The Newtonian idea that the heavens were just like the Earth had only been confirmed up until then. And while this added even more evidence to the list of reasons why the heavens were just like the Earth, it was the beginning of the end for that assumption. Unfortunately for Herschel, his argument was not the final word, and his reasoning could not "answer every objection that may be made against it."

Over the next 100 years we made many more discoveries that greatly undermined the idea of the plurality of worlds. The first to go was the idea that the sun and moon were inhabited and then later the dream of men from Jupiter and Saturn. The Martians and Venusians were the last to go.

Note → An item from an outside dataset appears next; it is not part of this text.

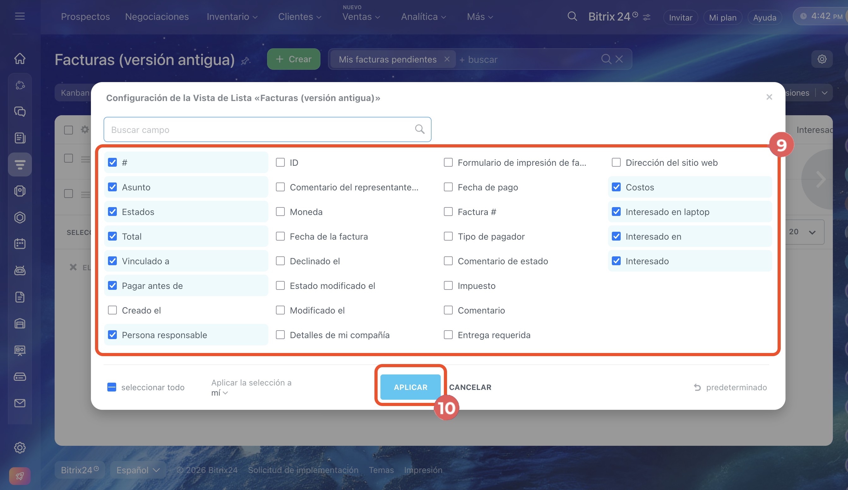The width and height of the screenshot is (848, 490).
Task: Open the calendar icon in sidebar
Action: [20, 244]

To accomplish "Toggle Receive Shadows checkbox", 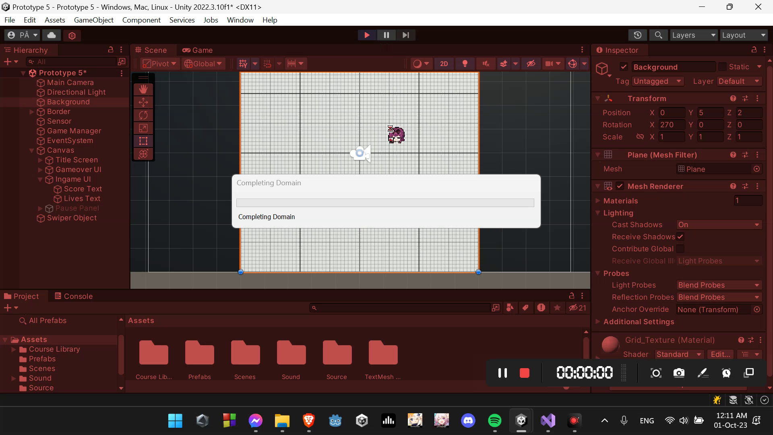I will click(680, 237).
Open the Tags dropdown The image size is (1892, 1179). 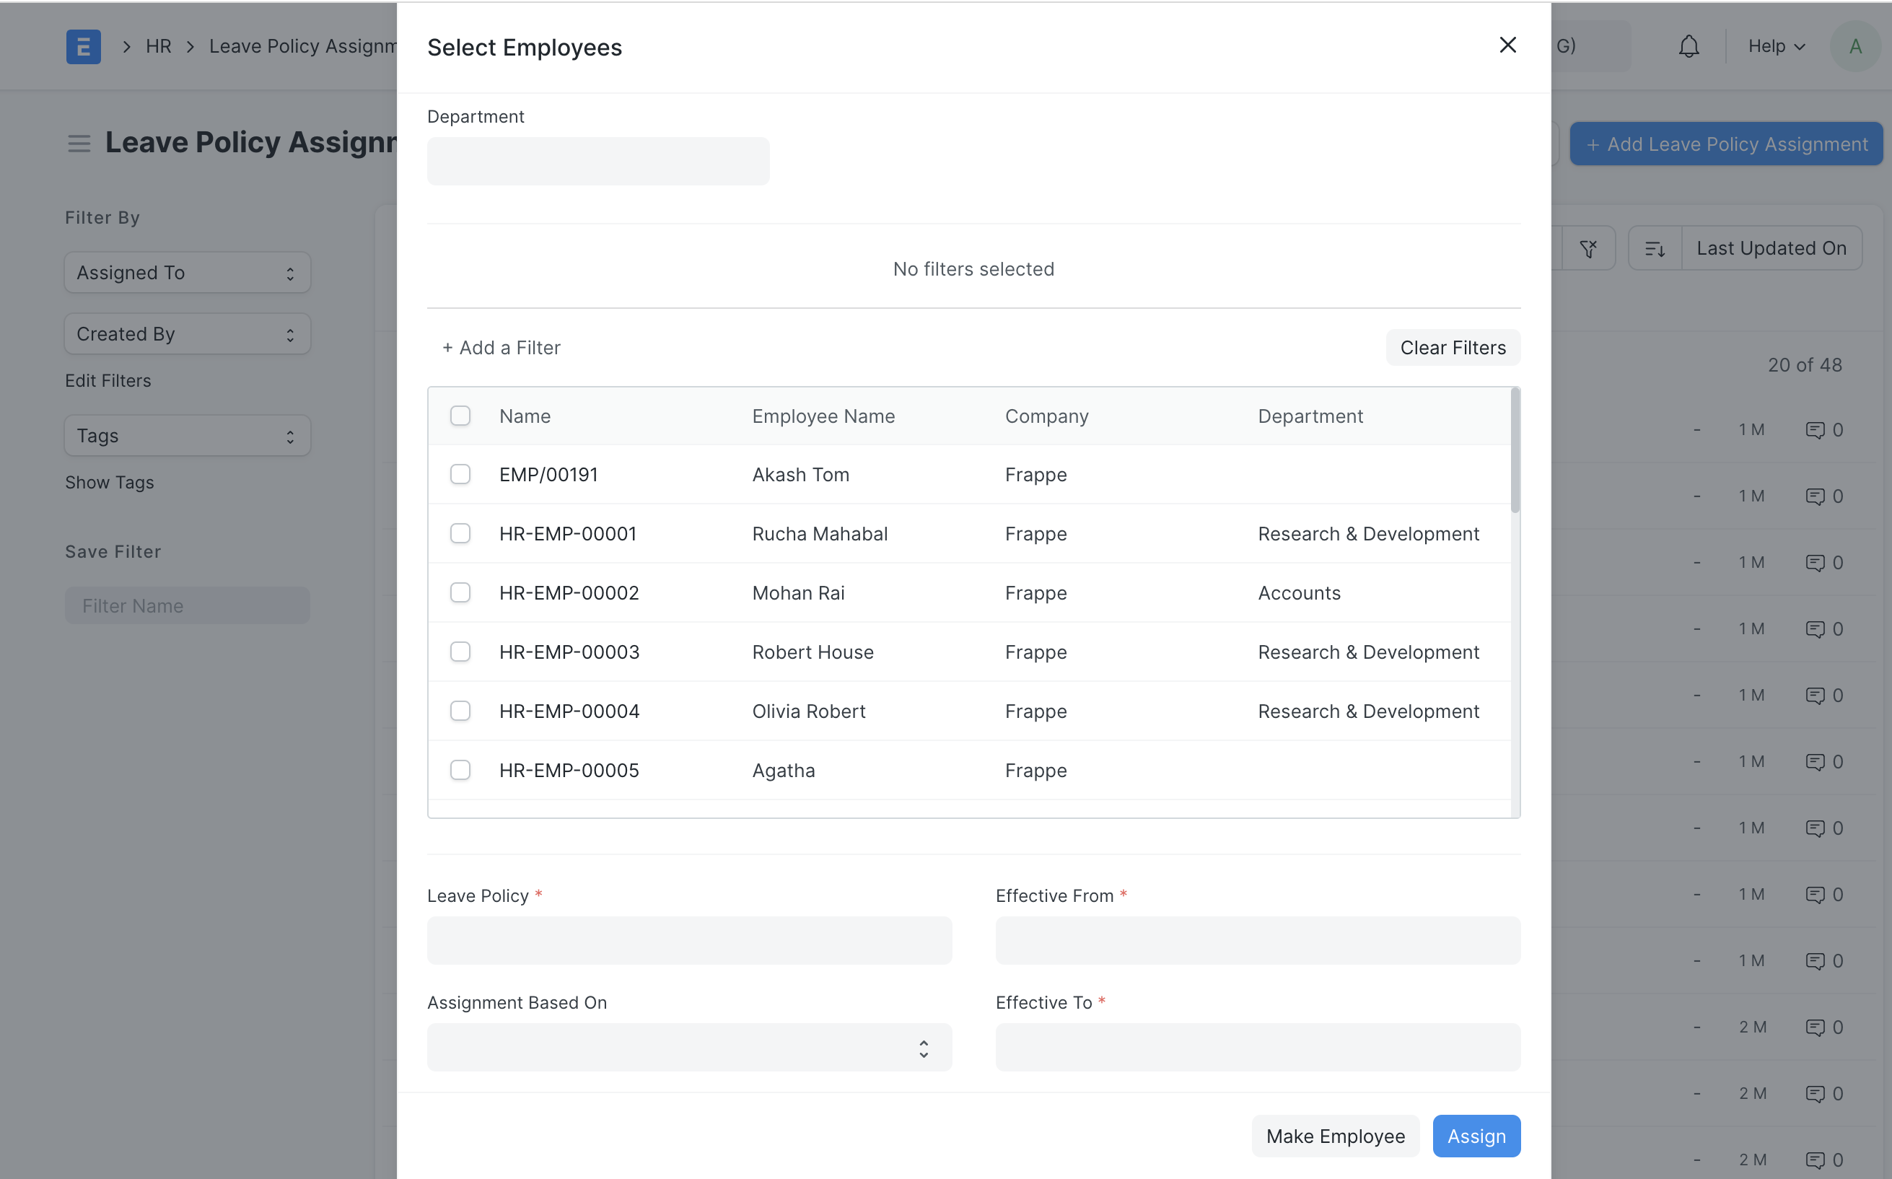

But before they did they inspired a generation of science fiction writers.

While we look back on science fiction from the very late 1800's and the 1900's as quaint, simplistic, and "Obviously they got it wrong." We forget that they were not writing fantasy. They were writing science in a fictional setting. They were dealing with the possible, and not with the imaginary.

In 1952 the scientist and author Isaac Asimov began a series of books about a character named David Starr who had many adventures all over the solar system. In the books he travels to Mars and meets Martians, and travels to the oceans of Venus. Later when the books were collected into an anthology in the 1970's Asimov wrote an introduction in which he apologized for getting the science wrong. It was only after our probes to Mars, Venus, and the other planets that the idea of (current) life on the other planets of the solar system died out as a matter of science.

That these old conceptions of life on the moon, the planets and the sun were wrong is only obvious now, and as such are frequently put on the same shelf as fantasy. But they were once a matter of science.

While these ideas never rose to the level of "settled science" they were a matter of discussion and debate, and at the end of the 1800's they captured the imagination of a generation of authors. But with more knowledge a great portion of the speculation passed from science into fantasy.

So how does this affect our view of the past? What about those who thought that the sun, moon, and planets were inhabited just like the Earth? Does this misconception invalidate everything else they said and did?

Does Uranus some how cease to exist and do telescopes cease to function because William Herschel thought the sun was inhabited? Is all past and future work of the Royal Astronomical Society invalidated because their first president once had an idea that he thought was sound, and later was shown to be implausible? Are the Declaration of Independence and US Constitution invalid because John Adams thought the moon was inhabited? Is Washington DC somehow not the capital of the US because John Adams heard the arguments of the astronomers of his day and was convinced by them? Just because someone though something was common sense, and it later turned out not to be so, does that upend all things that we know?

A similar set of questions can be asked about Brigham Young. Was he somehow ignorant to accept the statements of astronomers of his day? Does the fact that he did not know everything somehow invalidate his work to lead the Church? Does God cease to exist because a prophet was free to exercise his own mind in trying to understand the universe? Do we expect God to remove the agency of His servants just to spare the bruised egos of a few doubting critics 150 years after the fact?

In our approach to what we know and what we do not, and how we grow in our knowledge and understanding, we must remain humble. There were certain things, the Constitution, the science of astronomy, that were not invalidated because someone connected to them once thought something that later proved to be wrong, nor are the organizations they helped found called into question because they operated on incomplete knowledge.

This realization, that men of science can be mistaken, is especially relevant because it was precisely the point of Brigham Young's talk back in 1869 when he mentioned the men in the sun. If you read it and consider the context you will find very little to criticize and perhaps more to think about.

1 comment:

  1. Excellent post. Immediately made me think of a favorite book series, the Space Trilogy by C.S. Lewis. The series makes a lot more sense if Mars and Venus being inhabited were once valid propositions.